= Wang Yun (born 1916) =

Chinese politician

Wang Yun (1916 – August 3, 2010) was a Chinese politician. She served as the second and the third executive committee member of the All-China Women's Federation. She was the secretary of the fourth secretariat, the first director of the Legal Advisory Office of the All-China Women's Federation; the representative of the third National People's Congress and the sixth Member of the Seventh National Committee of the Chinese People's Political Consultative Conference.

== Life ==
Yun graduated in 1933 from Suzhou Women's Normal School of Jiangsu Province. In 1936, she graduated from the Suzhou High School of Jiangsu Province. She went to Yan'an in 1938 and studied at Xunyi Branch of Shaanbei Public School. From the end of 1938 to 1941, she was transferred to Yan'an China Women's University as a propaganda officer, and studied in the advanced class. From 1941 to 1947, she served as the secretary of the Central Women's Committee, the head of the women's life investigation team of the Northwest Bureau, the clerk and primary school teacher in Peizhuang Township, Yan'an, and the researcher of the Central Women's Committee. In 1947, she joined the Shanxi-Chahar-Hebei Central Land Reform Working Group. At the end of 1947, she left the Central Women's Committee to participate in the land reform and rectification work of the Shandong Bohai District Chinese Communist Party Committee and served as the team leader. After the liberation of Jinan in September 1948, she served as secretary of the Supervisory Committee of Jinan Textile Factory. In 1949, she served as deputy secretary-general and deputy director of the Shanghai Women's Federation.

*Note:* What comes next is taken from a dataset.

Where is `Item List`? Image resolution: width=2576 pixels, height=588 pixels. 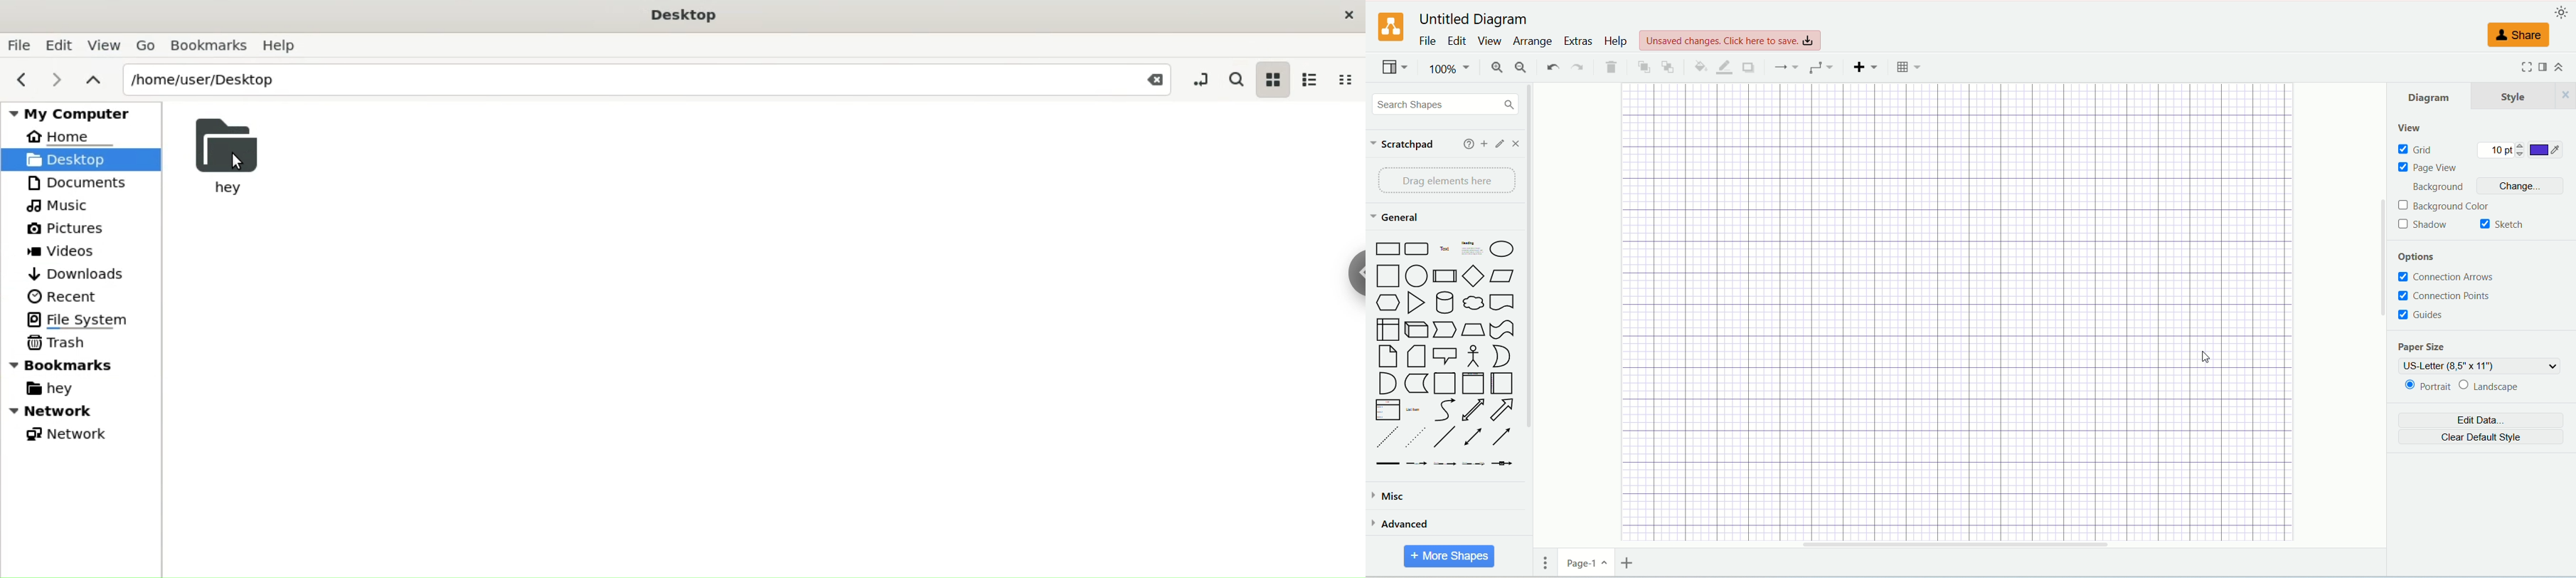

In 1952, Yun was transferred to the deputy secretary and secretary of the Women's Committee of the Shandong Provincial Committee of the Chinese Communist Party, director of the Shandong Women's Federation, and an alternate member of the Shandong Provincial CCP Committee. From 1955 to 1958, she served as deputy director and director of the General Office of the All-China Women's Federation (ACWF). In 1958, she served as a researcher of the mass working group of the General Office of the Chinese Communist Party, focusing on women's mass work. In 1960, she was transferred to the Supervisory Committee of the Jiangsu Provincial Committee of the Chinese Communist Party as a full-time member. From 1977 to 1984, she served as director of the general office of the ACWF and secretary of the fourth secretariat, in charge of the general office, CCP committees, cadres and personnel, and safeguarding the rights and interests of women and children. From 1983 to 1987, she served as the deputy head of the inspection team of the Office of the Central Party Consolidation Steering Committee. She was also a consultant of the China Women's Lawyers Association and a member of the China Women's Movement Historical Data Compilation Committee.

Yun died in Beijing on August 3, 2010.